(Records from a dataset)
******************************

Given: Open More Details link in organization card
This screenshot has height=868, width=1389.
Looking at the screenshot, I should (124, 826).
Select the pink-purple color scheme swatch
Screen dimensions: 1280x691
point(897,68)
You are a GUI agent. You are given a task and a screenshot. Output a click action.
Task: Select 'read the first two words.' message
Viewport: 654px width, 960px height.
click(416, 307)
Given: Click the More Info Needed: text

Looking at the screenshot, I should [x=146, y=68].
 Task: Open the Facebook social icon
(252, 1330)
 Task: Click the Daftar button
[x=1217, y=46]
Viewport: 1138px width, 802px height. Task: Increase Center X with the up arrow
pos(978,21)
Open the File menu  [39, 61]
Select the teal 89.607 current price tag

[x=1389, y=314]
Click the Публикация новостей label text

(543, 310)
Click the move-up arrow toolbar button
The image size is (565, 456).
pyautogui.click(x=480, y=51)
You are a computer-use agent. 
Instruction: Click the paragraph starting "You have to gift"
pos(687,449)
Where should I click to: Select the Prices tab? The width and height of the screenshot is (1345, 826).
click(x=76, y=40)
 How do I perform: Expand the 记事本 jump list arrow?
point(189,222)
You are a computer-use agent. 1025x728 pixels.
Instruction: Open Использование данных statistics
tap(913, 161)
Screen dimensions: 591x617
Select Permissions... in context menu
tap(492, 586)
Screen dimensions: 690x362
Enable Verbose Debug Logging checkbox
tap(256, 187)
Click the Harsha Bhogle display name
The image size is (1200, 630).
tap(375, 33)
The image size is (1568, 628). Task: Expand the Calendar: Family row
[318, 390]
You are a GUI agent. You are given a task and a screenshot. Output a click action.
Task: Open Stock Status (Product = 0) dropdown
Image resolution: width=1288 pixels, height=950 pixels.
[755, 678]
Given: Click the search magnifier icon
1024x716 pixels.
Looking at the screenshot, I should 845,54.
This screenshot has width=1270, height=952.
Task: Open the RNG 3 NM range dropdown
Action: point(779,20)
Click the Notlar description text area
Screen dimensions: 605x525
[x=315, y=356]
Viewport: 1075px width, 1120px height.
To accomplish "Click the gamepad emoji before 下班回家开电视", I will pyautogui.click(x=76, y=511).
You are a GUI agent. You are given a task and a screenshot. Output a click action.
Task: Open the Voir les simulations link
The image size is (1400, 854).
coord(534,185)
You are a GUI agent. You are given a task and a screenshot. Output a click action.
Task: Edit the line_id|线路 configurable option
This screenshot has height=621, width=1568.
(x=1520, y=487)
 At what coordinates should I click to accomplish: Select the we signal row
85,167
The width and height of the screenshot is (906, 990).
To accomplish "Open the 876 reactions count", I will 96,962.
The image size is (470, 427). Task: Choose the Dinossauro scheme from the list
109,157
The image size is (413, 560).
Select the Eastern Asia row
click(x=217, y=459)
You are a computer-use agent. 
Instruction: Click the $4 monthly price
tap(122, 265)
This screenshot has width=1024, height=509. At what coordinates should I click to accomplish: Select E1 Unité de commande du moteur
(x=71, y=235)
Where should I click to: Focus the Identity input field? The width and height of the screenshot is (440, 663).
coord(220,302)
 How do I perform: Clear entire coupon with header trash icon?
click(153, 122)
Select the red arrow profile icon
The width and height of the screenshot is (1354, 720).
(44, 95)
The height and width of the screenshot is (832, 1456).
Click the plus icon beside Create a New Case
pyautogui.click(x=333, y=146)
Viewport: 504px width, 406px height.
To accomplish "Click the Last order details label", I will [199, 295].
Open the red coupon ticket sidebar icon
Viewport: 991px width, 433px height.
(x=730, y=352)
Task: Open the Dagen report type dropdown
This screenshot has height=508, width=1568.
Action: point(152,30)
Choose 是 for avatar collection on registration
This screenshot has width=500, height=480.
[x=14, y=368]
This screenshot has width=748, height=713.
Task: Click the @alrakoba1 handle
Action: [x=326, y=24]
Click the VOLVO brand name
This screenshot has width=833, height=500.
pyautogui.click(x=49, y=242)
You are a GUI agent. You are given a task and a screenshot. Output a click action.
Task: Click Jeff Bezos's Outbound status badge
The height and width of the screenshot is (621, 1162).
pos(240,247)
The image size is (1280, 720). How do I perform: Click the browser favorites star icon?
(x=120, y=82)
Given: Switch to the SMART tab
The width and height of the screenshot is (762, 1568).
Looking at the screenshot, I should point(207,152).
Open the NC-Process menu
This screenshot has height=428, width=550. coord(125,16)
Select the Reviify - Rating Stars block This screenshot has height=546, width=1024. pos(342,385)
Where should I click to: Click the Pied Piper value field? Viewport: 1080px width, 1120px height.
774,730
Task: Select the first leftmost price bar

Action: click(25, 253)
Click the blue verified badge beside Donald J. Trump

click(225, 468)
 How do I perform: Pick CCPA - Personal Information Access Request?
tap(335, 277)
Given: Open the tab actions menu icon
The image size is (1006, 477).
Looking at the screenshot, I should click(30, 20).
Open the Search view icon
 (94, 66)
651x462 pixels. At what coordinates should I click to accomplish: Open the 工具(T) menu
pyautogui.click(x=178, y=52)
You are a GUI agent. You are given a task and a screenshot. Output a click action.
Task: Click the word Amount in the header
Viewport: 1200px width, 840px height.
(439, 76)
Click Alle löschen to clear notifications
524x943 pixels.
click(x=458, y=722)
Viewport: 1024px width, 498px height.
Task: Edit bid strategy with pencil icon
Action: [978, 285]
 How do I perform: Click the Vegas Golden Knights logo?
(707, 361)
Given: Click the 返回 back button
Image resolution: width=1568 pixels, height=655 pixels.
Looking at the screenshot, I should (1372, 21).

******************************

## Work order
Exactly the lines from the one with "How do I perform: Click the Vegas" through the final line of the entries are to be returned, both ends included.

## Solution to the problem
 How do I perform: Click the Vegas Golden Knights logo?
(707, 361)
Given: Click the 返回 back button
Image resolution: width=1568 pixels, height=655 pixels.
Looking at the screenshot, I should (1372, 21).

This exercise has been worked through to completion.